“If you aren’t working to integrate your life,
you are working to disintegrate it.”
I wrote that back in the days when I was trying for aphorisms.
Brené Brown talks about the work of Bessel van der Kolk who deals with the experience of trauma. He has found that trauma survivors either deny that the trauma had any effect on them or become consumed with the trauma. In both cases, though the trauma ends up defining their life by controlling their choices. The goal of trauma work must be integration; the trauma did happen, but it doesn’t have to define your life.
This goal is common to everyone who does trauma work, not just people whose trauma is rooted in being shamed and abused into denying their knowledge of their heart to conform to compulsory gender expectations.
The last thing Performance Guy and I spoke about this week was the commonality of the human journey. Whatever the reason you have to start to deconstruct your assumptions — illness, abuse, addiction, shame, breakdown, trans, whatever — the process of going inward, examining yourself and then building a more self-actualized life is always the same.
That is the reason that we can recognize wisdom when we hear it, because we always knew it. Joseph Campbell showed that humans across time and across cultures all came to the same essential truths, all found common beliefs to become more centred and healed.
There is only one human nature, and we all share it. My own struggle has never been about the uniqueness of my experience of trans, it is is about the commonality of the human journey to claim authenticity in the face of social pressure.
“In societies where gender is rigidly bi-polar, rituals of gender crossing remind us of our continuous, common humanity.” I knew that was my mission statement when I first heard anthropologist Anne Bolin say it almost twenty years ago now.
TBB has recently reconnected with an old friend who took 11 years going around the world in a sailboat. She says that as the child of an alcoholic, her instinct was to run. When she got halfway around the world and wasn’t free, she understood that the real journey she had to take was the inner voyage to the heart of her own soul. Now that she is back, she can see that TBB has had to so the same work, recognizing a fellow traveller.
Kat left a lovely comment on this blog, talking about how her choice to be an actor, and now to be a teacher and coach was a choice to enter into hearts. I understand this as the journey of the empath, the person who seeks understanding by actually becoming another person for a moment, going inside them and walking in their shoes for a bit.
This was the essence of curious Kat’s journey to wholeheartedness, her journey into her own heart and towards her power as a healer.
She wants to know if I understand how much my journey feels resonant to her, a journey toward the essence of the human experience, a journey to the universal knowledge of the human heart.
“Too hip for the room,” has always been my lifemyth, leaving me, as I told Performance Guy, in a search for “people who get the joke.” When I saw Kat perform recently, she gave me the compliment of saying that she is always better when there are people in the room who “get it.” I returned the compliment by revealing more of my name story than I usually would when she asked the table, trusting that she would “get it.”

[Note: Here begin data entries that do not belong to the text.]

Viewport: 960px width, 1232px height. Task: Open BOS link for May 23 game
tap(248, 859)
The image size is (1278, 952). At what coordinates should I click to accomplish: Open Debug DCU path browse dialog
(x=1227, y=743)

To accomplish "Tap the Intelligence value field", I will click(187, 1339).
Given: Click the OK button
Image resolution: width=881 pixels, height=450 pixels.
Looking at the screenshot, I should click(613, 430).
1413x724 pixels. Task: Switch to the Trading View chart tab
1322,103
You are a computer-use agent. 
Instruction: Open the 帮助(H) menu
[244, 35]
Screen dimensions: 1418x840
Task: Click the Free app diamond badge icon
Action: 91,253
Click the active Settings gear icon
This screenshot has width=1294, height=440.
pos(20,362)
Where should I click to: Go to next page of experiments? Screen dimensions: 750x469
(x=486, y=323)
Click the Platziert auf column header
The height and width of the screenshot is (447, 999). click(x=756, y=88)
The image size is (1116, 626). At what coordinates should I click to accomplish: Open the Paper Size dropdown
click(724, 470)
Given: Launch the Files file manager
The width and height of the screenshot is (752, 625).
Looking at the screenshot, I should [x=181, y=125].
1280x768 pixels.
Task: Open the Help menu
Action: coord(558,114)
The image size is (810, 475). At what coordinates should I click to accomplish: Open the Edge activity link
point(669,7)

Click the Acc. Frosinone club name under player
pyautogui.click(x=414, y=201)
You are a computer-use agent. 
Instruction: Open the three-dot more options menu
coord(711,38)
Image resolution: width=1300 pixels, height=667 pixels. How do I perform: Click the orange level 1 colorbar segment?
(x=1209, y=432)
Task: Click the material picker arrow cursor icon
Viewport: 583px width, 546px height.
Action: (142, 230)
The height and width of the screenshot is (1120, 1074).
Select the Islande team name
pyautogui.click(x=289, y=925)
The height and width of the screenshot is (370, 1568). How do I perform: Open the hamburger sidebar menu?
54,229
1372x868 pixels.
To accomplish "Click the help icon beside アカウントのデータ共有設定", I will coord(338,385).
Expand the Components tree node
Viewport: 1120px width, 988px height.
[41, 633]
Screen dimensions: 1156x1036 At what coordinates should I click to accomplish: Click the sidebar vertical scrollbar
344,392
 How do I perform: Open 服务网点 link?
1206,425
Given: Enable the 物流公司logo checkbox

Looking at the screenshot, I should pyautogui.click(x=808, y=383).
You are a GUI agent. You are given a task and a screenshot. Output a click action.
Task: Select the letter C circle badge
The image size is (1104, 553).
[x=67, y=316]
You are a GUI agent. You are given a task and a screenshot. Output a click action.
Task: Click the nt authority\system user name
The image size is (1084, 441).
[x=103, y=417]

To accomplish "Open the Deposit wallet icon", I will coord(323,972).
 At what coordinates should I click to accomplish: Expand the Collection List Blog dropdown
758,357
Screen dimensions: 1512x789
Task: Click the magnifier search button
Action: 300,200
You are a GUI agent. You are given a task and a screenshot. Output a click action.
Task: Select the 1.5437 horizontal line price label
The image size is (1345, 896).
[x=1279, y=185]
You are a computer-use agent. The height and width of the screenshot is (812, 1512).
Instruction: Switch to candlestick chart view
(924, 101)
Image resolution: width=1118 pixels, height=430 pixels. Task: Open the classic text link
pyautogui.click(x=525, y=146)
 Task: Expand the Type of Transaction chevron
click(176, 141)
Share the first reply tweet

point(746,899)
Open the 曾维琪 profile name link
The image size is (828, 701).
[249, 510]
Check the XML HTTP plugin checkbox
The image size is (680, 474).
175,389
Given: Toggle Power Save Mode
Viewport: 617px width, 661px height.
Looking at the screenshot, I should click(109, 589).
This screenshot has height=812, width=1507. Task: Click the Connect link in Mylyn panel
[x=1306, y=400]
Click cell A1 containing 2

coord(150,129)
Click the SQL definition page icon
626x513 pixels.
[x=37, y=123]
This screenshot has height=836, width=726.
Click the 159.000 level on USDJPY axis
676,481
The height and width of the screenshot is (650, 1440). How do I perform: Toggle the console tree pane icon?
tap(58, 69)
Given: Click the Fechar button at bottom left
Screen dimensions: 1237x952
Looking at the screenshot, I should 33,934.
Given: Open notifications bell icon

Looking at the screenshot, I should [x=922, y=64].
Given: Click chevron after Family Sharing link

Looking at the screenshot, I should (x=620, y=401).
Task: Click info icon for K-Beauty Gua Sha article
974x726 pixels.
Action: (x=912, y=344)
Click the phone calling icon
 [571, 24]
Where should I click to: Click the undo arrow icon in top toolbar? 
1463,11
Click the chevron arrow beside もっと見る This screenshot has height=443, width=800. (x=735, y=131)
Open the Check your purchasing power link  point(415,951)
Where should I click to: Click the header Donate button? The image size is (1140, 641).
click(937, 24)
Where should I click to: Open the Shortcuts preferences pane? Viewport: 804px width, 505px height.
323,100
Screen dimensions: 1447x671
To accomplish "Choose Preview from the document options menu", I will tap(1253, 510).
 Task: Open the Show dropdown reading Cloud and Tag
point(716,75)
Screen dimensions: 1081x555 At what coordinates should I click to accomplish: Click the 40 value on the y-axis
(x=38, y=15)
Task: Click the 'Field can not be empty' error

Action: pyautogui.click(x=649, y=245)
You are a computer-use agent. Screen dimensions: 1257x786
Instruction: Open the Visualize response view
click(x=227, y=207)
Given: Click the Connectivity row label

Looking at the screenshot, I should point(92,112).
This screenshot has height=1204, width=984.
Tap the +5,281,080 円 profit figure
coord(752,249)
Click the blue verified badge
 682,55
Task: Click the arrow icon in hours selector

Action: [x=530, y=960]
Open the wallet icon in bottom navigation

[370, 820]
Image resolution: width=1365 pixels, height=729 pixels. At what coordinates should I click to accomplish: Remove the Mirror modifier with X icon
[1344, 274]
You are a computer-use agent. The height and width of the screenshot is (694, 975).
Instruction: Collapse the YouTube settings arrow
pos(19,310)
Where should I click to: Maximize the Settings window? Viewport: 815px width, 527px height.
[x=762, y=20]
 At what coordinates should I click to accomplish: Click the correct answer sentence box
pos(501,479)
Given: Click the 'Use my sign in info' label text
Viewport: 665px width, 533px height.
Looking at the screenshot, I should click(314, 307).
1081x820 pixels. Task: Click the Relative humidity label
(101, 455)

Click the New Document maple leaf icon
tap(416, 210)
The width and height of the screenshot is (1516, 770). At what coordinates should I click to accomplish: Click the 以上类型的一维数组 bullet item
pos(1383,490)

Humans are like ice cream. We are each essentially unique, with our own special flavour, but we are also fundamentally the same, made out of the same basic stuff.
This is the core of empathy work, becoming comfortable enough with our own darkness to be able to sit quietly with another humans darkness. It is the centre of awareness, finding the connection between all. And it is the heart of enlightenment, seeing clearly our own scars in a way that helps us map the human heart.
If the experience of trauma is common in all humans, then what in humanity is foreign to us?
All I know is that it is when someone is vulnerable enough to share the most precious details of their life they open a channel between my heart and theirs. And that is a good thing, just as long as it doesn’t bring up the blocks between me and my own heart.